### TEXTO DE LECTURA
===

Enemy Ace, de Andrew Helfer
La guerra es el peor invento que ha hecho nunca el hombre. Esto, que no deja de ser una obviedad, ha sido puesto en cuestión una y otra vez a lo largo de la historia por hombres que no les importaba ver morir a cantidades ingentes de hombres, de personas, en el frente con tal de captar un pedazo más de tierra para sí o, más generalmente, todo lo que contiene de valor ese pedazo de tierra. O, en los casos más grotescos de la contemporaneidad, para poder venderse a sí mismos las armas y poder re-activar una economía nacional paralizada. Al coste de la sangre de sus hijos. Los hombres mueren en el fango por pseudo-ideales que suenan bonitos -¿quien no sería capaz de morir por La Nación?¿Y por La Historia?- pero que no esconden más que el vaciamiento ideológico del que se mueve por el puro interés que suscita la guerra; para que fuera justa la guerra no debería ser la lucha de quienes son reclutados para combatir, para recibir órdenes de quien tienen puestos sus intereses en la misma, deberían luchar estos por sí mismos o hacer partícipes a los soldados en su victoria. Como la idea de la profesionalización de los soldados es algo más bien escaso durante la historia y, aun cuando acontece, el beneficio que obtienen con respecto de sus riesgos es prácticamente nulo, entonces deberíamos considerar que la guerra es otra forma de explotación que deshumaniza al hombre. La guerra es el trabajo continuado por otros medios.
¿Acaso podemos decir que ve esto Andrew Helfer en su caracterización de la guerra? No. Él sólo ve cruentas batallas donde jóvenes mueren entre toneladas de metal retorcido, donde hombres cabales se vuelven locos para el resto de su vida siendo incapaces otra vez de ser animales sociales; Helfer ve en la guerra sólo aquello que quiere ver, el terror a pagar por vivir en un mundo libre. El discurso recursivo, llorica e incesante en su sentimentalismo: eramos jóvenes, recibíamos órdenes, vi morir a mis amigos, tuve que matar a otros hombres; tragedia, dolor y muerte. Más de lo mismo, sólo que ahora más bonito. ¿Para qué hacer algo si no es nada nuevo ‑y, de hecho, ¿para qué hablar de ello si de hecho no se puede contar nada nuevo? Porque en ocasiones, incluso en los discursos más manidos y reiterativos, se consiguen plasmar ideas subrepticias que socavan mucho más los cimientos de lo que critican que su argumentario principal.
En el caso de Enemy Ace esto es especialmente interesante por la situación en la que nos coloca. El Barón Von Hammer, también conocido como el Barón Rojo, se refugia en soledad en un bosque cercano a la base militar para poder pensar ante la turbación que le supone el asesinato indiscriminado de sus enemigos y, una vez allí, frecuenta relación amistosa con un lobo negro. Entre la nieve se miran y se escuchan como si fueran antiguos amigos, lo que deviene en un soliloquio del más famoso piloto de la primera guerra mundial en el que admite sentir envidia hacia su compañero: el lobo no sigue órdenes de nadie, mata por necesidad y no por capricho de quienes le ordenan. Ya en esta instancia podríamos leer como se nos sitúa el mito, el hombre que era un carnicero deseoso de sangre, hasta la posición de un humano temeroso de su propia condición, pero eso no es lo interesante, pues no deja de ser un muy manido recurso; lo que nos interesa es la elevación del lobo al papel de superior inmediato ontológicamente con respecto de él.

===

### EJERCICIO PLANTEADO 1
Di si estas afirmaciones coinciden con la reseña sobre Enemy Ace. Contesta sí o no y cita las palabras exactas del texto que lo deciden: (a) A Von Hammer también se le conoce como el Barón Rojo. (b) En el bosque, el Barón se hace amigo de un lobo blanco. (c) Según la reseña, el lobo mata por capricho.
### EJERCICIO PLANTEADO 2
Continúa la reseña sobre Enemy Ace a partir de su última frase, con el mismo tono y el mismo razonamiento.

### DATOS PROPORCIONADOS
===

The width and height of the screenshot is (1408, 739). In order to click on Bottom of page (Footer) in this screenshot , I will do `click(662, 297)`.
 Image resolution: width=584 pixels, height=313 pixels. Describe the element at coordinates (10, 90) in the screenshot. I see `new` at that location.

===

### RESULTADO DEL EJERCICIO 1
(a) Sí: «El Barón Von Hammer, también conocido como el Barón Rojo».
(b) No: «frecuenta relación amistosa con un lobo negro».
(c) No: «mata por necesidad y no por capricho de quienes le ordenan».

### RESULTADO DEL EJERCICIO 2
El lobo escucha, mira, es paciente y previsor, no ataca al Barón sino que se mantiene en una posición de equidistancia, de cierto respeto, que subrayará constantemente: es el honor de dos guerreros en juego, ninguno desea quebrarlo poniendo en juego su vida en el proceso. Por ello en toda la escena se nos muestra una simetría radical entre el lobo y el barón, entre la naturaleza y la cultura, en la cual ambos se comportan del mismo modo sólo que a través de los matices propios de sus propias condiciones; ambos son guerreros, ambos se rigen por el honor, pero cada uno de ellos está en un nivel diferente.
Sin embargo, al final, el lobo se va dándole la espalda mientras el barón practica un saludo militar en su dirección; ejerce un tratamiento de superior hacia el lobo. ¿Por qué? Porque, aun cuando aceptáramos que los humanos están por encima de los animales ‑cosa que, aunque se acepte de forma generalizada en la humanidad es falsa: todos somos objetos ónticos radicados en un mismo nivel existencial‑, el soldado está por definición vaciado de toda humanidad. El hombre, en tanto asume su posición como soldado, está asumiendo las mismas problemáticas que el trabajador al estar produciendo un trabajo alienado; el hombre es incapaz de reconocerse en su trabajo, en éste caso, en la muerte del prójimo, lo cual le lleva hacia no poder reconocerse en el hipotético triunfo de la guerra. El soldado no mata porque se sienta agraviado o porque deba defender su país, mata porque se le ha ordenado que mate, lo cual es una enajenación de su capacidad productora (de dar muerte) y, por tanto, un proceso a través del cual se enajena de sí mismo. El hombre se cosifica convirtiéndose en una cosa, que no en objeto, carente de cualquier clase de humanidad, fuera de las condiciones existenciales del mundo.
El lobo, por su parte, en tanto entidad aun natural, utiliza su fuerza productiva para cumplir sus necesidades: mata para comer y para defender su territorio, pero nunca porque otro lobo le ordene matar; el lobo no está enajenado de sí, sino que es lobo. He ahí la tragedia del soldado, que finalmente es la misma que la del obrero, es explotado siendo usado en el proceso como una cosa que carece de cualquier conexión con el mundo y, por tanto, no se puede reconocer a sí mismo en el impacto que produce en el mundo lo que conlleva su incapacidad de ser parte del mundo. Si el soldado no se reconoce en los procesos que realiza en el mundo, significa que tampoco se reconoce en un mundo que ahora le parece ajeno de sí mismo, un mundo que elude ser parte de él. Es por ello que la guerra es terrible, no porque muera gente innecesariamente en ella, sino porque alude incesantemente a la cosificación constante de la humanidad como meros peones de los intereses de los pocos beneficiarios de la guerra. La guerra supone al hombre lo mismo que el trabajo, la perdida constante de su realidad ontológica en el mundo.